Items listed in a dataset

************

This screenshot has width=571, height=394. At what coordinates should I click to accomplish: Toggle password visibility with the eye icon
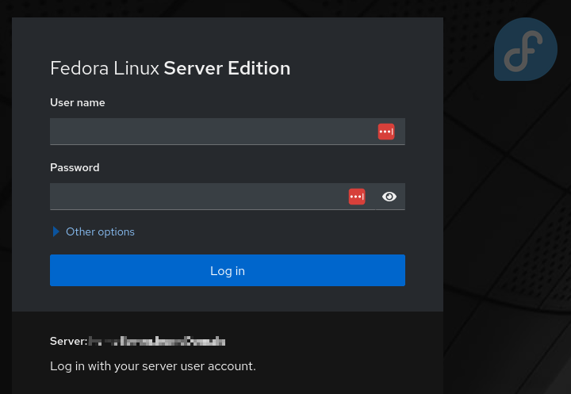389,197
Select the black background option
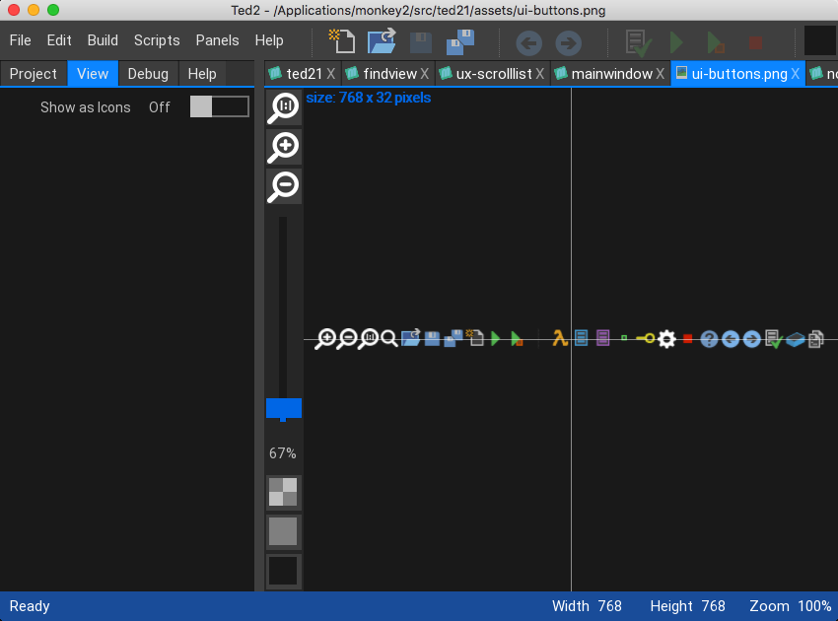 [284, 571]
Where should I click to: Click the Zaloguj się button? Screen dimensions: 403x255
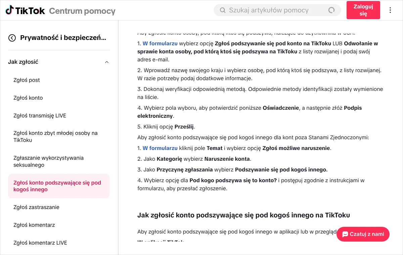[x=363, y=10]
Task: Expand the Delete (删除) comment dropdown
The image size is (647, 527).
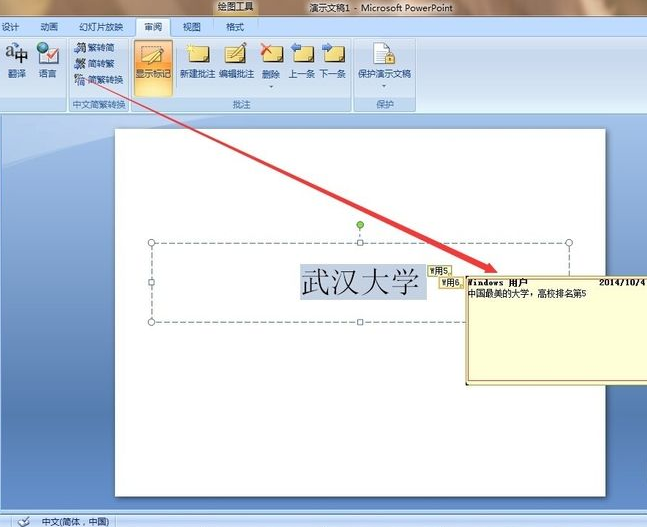Action: pos(271,84)
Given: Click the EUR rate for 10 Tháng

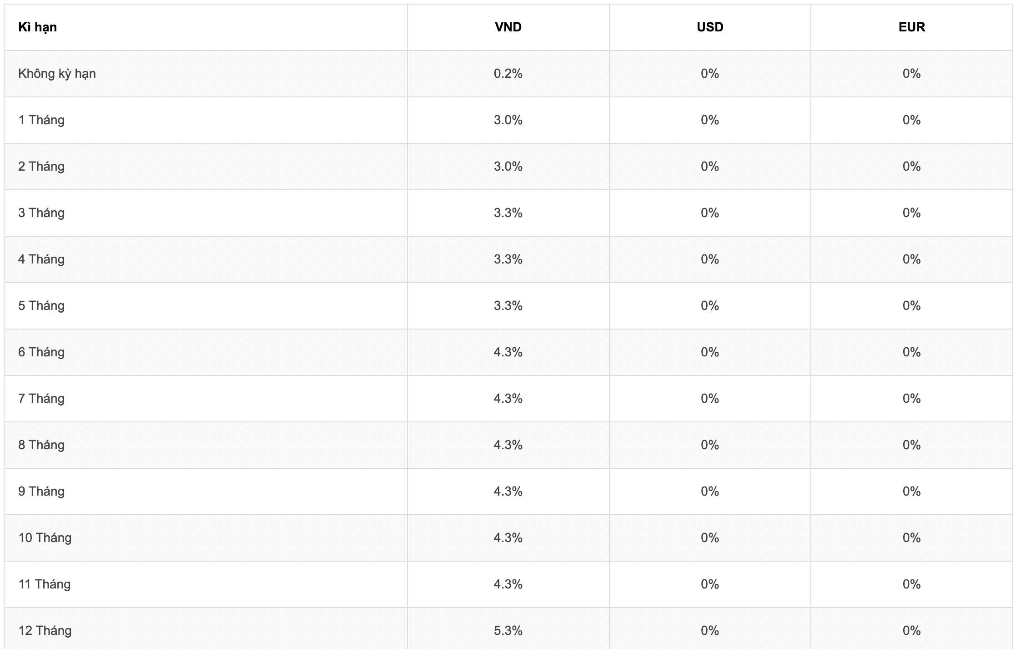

************

What you are asked to do
Format everything from the line containing "Task: Expand the Delete (删除) comment dropdown" down to the end of the records as a numbered list, skipping blank lines. Leave the pictures out.

Exercise answer
1. Task: Expand the Delete (删除) comment dropdown
2. The image size is (647, 527).
3. Action: pos(271,84)
4. Given: Click the EUR rate for 10 Tháng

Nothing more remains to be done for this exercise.